PASSAGE TO READ:

APT Clinic Clash Gets Personal

Markeshia Ricks Photo

Boyd: Fed up.

Dawson: APT “saved my life.”

On the same day that a man was found guilty of killing another outside a methadone clinic in the Hill, residents meeting in the elementary school next door took sides on the value of having that clinic as a neighbor.

The debate got personal, on both sides.

It took place Tuesday night at a joint Hill North and Hill South Community Management Team meeting at John C. Daniels School a block up Congress Avenue from the APT Foundation’s methadone clinic.

On one side, longtime Hill resident and activist Ann Boyd told the crowd that she is fed up with the addiction and crime that she said the clinic attracts to the area. On the other side, Wanda Dawson encouraged her neighbors to think about the good that the clinic has done for people, including her.

Boyd said she was concerned about a methadone clinic being so close to an elementary school. She said children should not be exposed to the clinic’s clients, who hang around the streets near Congress Avenue sometimes engaging in crime and drug use. A man was stabbed 16 times outside the clinic last year. (Read more about the conviction of his killer here.)

Boyd indicated that her understanding of the history of the APT Foundation clinic was that it was originally supposed to be located at the more isolated former Welch School (now the construction site of a new mixed-use development), and it was stopped. But somehow, without any consultation with the neighborhood, the clinic landed in its current location, she said.

After the holiday season, Boyd said, she plans to trade her boots for a pair of tennis shoes so she can hit the streets to start a campaign to get the clinic to pull up stakes.

The APT Foundation has to come out of there,” she said. We don’t want it in the Hill.”

Christopher Peak Photo

APT’s Congress Avenue location.

Dawson told those gathered that she works for the APT Foundation. She said she has 14 years of sobriety because of the help she got there. She said it makes her sick to her stomach when people blame the clinic for the troubles on Congress Avenue.

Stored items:
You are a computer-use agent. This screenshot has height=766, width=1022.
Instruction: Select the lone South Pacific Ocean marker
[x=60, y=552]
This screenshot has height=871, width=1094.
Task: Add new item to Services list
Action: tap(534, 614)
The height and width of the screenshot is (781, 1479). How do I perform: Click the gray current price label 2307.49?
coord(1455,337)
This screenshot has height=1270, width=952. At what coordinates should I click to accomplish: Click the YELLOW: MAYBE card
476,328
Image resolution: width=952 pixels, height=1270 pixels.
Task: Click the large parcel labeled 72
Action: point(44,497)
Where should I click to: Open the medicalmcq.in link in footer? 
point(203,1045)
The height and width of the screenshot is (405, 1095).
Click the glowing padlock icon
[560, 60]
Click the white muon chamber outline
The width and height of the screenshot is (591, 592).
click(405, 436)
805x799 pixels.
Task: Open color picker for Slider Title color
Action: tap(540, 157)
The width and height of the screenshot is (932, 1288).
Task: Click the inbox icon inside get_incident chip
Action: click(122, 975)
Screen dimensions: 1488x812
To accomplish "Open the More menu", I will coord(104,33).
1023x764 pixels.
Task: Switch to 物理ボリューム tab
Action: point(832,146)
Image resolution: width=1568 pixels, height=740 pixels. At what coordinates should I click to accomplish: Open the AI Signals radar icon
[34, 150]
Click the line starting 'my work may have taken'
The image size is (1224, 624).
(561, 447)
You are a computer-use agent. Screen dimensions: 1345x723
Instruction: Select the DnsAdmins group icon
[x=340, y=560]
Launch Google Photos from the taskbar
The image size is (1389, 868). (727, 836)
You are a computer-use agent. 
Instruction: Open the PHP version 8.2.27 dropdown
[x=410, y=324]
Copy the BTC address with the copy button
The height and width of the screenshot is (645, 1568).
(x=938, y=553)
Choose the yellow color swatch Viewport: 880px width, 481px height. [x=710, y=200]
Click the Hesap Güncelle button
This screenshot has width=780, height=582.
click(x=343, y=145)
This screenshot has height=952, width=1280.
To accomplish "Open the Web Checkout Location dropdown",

WHAT THE TASK REQUIRES: Extract the part of the article on the APT clinic debate from "On the same" to "for people, including her.", copying it word for word.

RESPONSE:
On the same day that a man was found guilty of killing another outside a methadone clinic in the Hill, residents meeting in the elementary school next door took sides on the value of having that clinic as a neighbor.

The debate got personal, on both sides.

It took place Tuesday night at a joint Hill North and Hill South Community Management Team meeting at John C. Daniels School a block up Congress Avenue from the APT Foundation’s methadone clinic.

On one side, longtime Hill resident and activist Ann Boyd told the crowd that she is fed up with the addiction and crime that she said the clinic attracts to the area. On the other side, Wanda Dawson encouraged her neighbors to think about the good that the clinic has done for people, including her.